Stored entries
----------------

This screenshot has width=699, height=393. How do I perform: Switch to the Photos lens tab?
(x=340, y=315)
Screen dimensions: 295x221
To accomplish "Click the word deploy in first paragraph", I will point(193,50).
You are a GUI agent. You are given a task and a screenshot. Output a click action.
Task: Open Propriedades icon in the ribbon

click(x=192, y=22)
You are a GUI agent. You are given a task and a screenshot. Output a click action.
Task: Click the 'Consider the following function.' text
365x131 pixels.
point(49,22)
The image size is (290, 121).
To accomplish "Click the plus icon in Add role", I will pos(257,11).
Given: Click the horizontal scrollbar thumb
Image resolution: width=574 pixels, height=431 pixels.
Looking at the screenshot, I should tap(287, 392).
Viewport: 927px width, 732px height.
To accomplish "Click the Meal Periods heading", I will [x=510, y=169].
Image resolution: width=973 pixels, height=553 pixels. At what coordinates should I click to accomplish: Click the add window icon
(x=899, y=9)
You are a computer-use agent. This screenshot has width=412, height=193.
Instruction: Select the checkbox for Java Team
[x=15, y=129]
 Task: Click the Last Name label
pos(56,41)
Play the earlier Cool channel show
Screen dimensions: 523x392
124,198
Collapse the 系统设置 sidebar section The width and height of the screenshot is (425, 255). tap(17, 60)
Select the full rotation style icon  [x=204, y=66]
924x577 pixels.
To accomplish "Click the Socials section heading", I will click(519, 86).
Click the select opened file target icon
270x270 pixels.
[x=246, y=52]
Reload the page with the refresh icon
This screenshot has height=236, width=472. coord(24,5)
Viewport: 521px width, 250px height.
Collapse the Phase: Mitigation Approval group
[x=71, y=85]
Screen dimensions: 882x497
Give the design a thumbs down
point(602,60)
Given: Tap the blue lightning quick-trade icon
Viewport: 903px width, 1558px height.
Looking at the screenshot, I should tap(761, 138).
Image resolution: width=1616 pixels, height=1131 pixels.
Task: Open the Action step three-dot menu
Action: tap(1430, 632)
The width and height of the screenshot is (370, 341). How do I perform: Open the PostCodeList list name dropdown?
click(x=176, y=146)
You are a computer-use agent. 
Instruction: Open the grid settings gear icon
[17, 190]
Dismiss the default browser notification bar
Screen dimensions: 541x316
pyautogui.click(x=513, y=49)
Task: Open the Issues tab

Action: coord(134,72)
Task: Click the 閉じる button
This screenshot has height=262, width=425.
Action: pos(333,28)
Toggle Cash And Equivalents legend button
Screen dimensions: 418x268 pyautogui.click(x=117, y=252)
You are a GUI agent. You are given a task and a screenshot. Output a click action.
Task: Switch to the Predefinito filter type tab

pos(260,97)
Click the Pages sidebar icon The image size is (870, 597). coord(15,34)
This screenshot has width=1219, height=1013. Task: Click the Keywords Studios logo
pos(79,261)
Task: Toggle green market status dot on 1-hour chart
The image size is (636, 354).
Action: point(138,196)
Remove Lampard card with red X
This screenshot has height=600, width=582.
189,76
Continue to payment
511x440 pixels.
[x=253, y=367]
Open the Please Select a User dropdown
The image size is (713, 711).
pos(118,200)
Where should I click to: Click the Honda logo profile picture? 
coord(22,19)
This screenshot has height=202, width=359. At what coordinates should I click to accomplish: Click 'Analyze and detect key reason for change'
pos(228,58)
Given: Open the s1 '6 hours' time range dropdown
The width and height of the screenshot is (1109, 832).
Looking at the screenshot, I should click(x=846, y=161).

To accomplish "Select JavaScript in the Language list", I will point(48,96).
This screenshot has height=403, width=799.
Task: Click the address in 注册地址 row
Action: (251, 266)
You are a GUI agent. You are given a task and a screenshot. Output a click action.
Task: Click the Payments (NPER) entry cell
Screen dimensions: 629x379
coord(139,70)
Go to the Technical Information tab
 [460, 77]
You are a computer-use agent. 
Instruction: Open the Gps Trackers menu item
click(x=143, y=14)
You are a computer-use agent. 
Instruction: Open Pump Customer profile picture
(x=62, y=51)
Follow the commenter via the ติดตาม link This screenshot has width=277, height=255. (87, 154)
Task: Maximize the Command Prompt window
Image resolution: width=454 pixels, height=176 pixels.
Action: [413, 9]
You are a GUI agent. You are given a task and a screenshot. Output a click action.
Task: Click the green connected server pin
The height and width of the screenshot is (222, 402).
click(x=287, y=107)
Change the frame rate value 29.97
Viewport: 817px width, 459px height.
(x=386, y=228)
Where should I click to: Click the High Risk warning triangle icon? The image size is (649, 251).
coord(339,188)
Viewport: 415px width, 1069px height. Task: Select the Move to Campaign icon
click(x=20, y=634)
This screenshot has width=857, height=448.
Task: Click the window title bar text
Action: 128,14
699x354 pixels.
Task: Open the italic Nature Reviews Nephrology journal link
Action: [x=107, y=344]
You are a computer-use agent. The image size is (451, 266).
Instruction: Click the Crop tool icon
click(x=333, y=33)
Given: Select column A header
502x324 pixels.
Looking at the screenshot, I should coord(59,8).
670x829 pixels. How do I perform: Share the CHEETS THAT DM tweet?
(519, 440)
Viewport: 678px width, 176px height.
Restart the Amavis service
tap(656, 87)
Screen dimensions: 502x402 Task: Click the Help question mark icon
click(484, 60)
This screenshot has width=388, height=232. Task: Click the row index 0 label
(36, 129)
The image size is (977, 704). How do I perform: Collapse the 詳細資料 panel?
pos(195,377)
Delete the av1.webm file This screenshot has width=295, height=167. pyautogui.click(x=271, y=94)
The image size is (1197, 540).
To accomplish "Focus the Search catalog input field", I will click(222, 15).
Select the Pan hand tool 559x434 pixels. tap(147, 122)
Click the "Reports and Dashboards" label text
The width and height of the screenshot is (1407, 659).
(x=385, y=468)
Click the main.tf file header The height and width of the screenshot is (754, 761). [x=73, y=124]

----------------

EXERCISE AIM:
Transcribe each record exactly as it is written above.

WRITTEN ANSWER:
This screenshot has width=699, height=393. How do I perform: Switch to the Photos lens tab?
(x=340, y=315)
Screen dimensions: 295x221
To accomplish "Click the word deploy in first paragraph", I will point(193,50).
You are a GUI agent. You are given a task and a screenshot. Output a click action.
Task: Open Propriedades icon in the ribbon

click(x=192, y=22)
You are a GUI agent. You are given a task and a screenshot. Output a click action.
Task: Click the 'Consider the following function.' text
365x131 pixels.
point(49,22)
The image size is (290, 121).
To accomplish "Click the plus icon in Add role", I will pos(257,11).
Given: Click the horizontal scrollbar thumb
Image resolution: width=574 pixels, height=431 pixels.
Looking at the screenshot, I should tap(287, 392).
Viewport: 927px width, 732px height.
To accomplish "Click the Meal Periods heading", I will [x=510, y=169].
Image resolution: width=973 pixels, height=553 pixels. At what coordinates should I click to accomplish: Click the add window icon
(x=899, y=9)
You are a computer-use agent. This screenshot has width=412, height=193.
Instruction: Select the checkbox for Java Team
[x=15, y=129]
 Task: Click the Last Name label
pos(56,41)
Play the earlier Cool channel show
Screen dimensions: 523x392
124,198
Collapse the 系统设置 sidebar section The width and height of the screenshot is (425, 255). tap(17, 60)
Select the full rotation style icon  [x=204, y=66]
924x577 pixels.
To accomplish "Click the Socials section heading", I will click(519, 86).
Click the select opened file target icon
270x270 pixels.
[x=246, y=52]
Reload the page with the refresh icon
This screenshot has height=236, width=472. coord(24,5)
Viewport: 521px width, 250px height.
Collapse the Phase: Mitigation Approval group
[x=71, y=85]
Screen dimensions: 882x497
Give the design a thumbs down
point(602,60)
Given: Tap the blue lightning quick-trade icon
Viewport: 903px width, 1558px height.
Looking at the screenshot, I should tap(761, 138).
Image resolution: width=1616 pixels, height=1131 pixels.
Task: Open the Action step three-dot menu
Action: tap(1430, 632)
The width and height of the screenshot is (370, 341). How do I perform: Open the PostCodeList list name dropdown?
click(x=176, y=146)
You are a computer-use agent. 
Instruction: Open the grid settings gear icon
[17, 190]
Dismiss the default browser notification bar
Screen dimensions: 541x316
pyautogui.click(x=513, y=49)
Task: Open the Issues tab

Action: coord(134,72)
Task: Click the 閉じる button
This screenshot has height=262, width=425.
Action: pos(333,28)
Toggle Cash And Equivalents legend button
Screen dimensions: 418x268 pyautogui.click(x=117, y=252)
You are a GUI agent. You are given a task and a screenshot. Output a click action.
Task: Switch to the Predefinito filter type tab

pos(260,97)
Click the Pages sidebar icon The image size is (870, 597). coord(15,34)
This screenshot has width=1219, height=1013. Task: Click the Keywords Studios logo
pos(79,261)
Task: Toggle green market status dot on 1-hour chart
The image size is (636, 354).
Action: point(138,196)
Remove Lampard card with red X
This screenshot has height=600, width=582.
189,76
Continue to payment
511x440 pixels.
[x=253, y=367]
Open the Please Select a User dropdown
The image size is (713, 711).
pos(118,200)
Where should I click to: Click the Honda logo profile picture? 
coord(22,19)
This screenshot has height=202, width=359. At what coordinates should I click to accomplish: Click 'Analyze and detect key reason for change'
pos(228,58)
Given: Open the s1 '6 hours' time range dropdown
The width and height of the screenshot is (1109, 832).
Looking at the screenshot, I should click(x=846, y=161).

To accomplish "Select JavaScript in the Language list", I will point(48,96).
This screenshot has height=403, width=799.
Task: Click the address in 注册地址 row
Action: (251, 266)
You are a GUI agent. You are given a task and a screenshot. Output a click action.
Task: Click the Payments (NPER) entry cell
Screen dimensions: 629x379
coord(139,70)
Go to the Technical Information tab
 [460, 77]
You are a computer-use agent. 
Instruction: Open the Gps Trackers menu item
click(x=143, y=14)
You are a computer-use agent. 
Instruction: Open Pump Customer profile picture
(x=62, y=51)
Follow the commenter via the ติดตาม link This screenshot has width=277, height=255. (87, 154)
Task: Maximize the Command Prompt window
Image resolution: width=454 pixels, height=176 pixels.
Action: [413, 9]
You are a GUI agent. You are given a task and a screenshot. Output a click action.
Task: Click the green connected server pin
The height and width of the screenshot is (222, 402).
click(x=287, y=107)
Change the frame rate value 29.97
Viewport: 817px width, 459px height.
(x=386, y=228)
Where should I click to: Click the High Risk warning triangle icon? The image size is (649, 251).
coord(339,188)
Viewport: 415px width, 1069px height. Task: Select the Move to Campaign icon
click(x=20, y=634)
This screenshot has width=857, height=448.
Task: Click the window title bar text
Action: 128,14
699x354 pixels.
Task: Open the italic Nature Reviews Nephrology journal link
Action: [x=107, y=344]
You are a computer-use agent. The image size is (451, 266).
Instruction: Click the Crop tool icon
click(x=333, y=33)
Given: Select column A header
502x324 pixels.
Looking at the screenshot, I should coord(59,8).
670x829 pixels. How do I perform: Share the CHEETS THAT DM tweet?
(519, 440)
Viewport: 678px width, 176px height.
Restart the Amavis service
tap(656, 87)
Screen dimensions: 502x402 Task: Click the Help question mark icon
click(484, 60)
This screenshot has width=388, height=232. Task: Click the row index 0 label
(36, 129)
The image size is (977, 704). How do I perform: Collapse the 詳細資料 panel?
pos(195,377)
Delete the av1.webm file This screenshot has width=295, height=167. pyautogui.click(x=271, y=94)
The image size is (1197, 540).
To accomplish "Focus the Search catalog input field", I will click(222, 15).
Select the Pan hand tool 559x434 pixels. tap(147, 122)
Click the "Reports and Dashboards" label text
The width and height of the screenshot is (1407, 659).
(x=385, y=468)
Click the main.tf file header The height and width of the screenshot is (754, 761). [x=73, y=124]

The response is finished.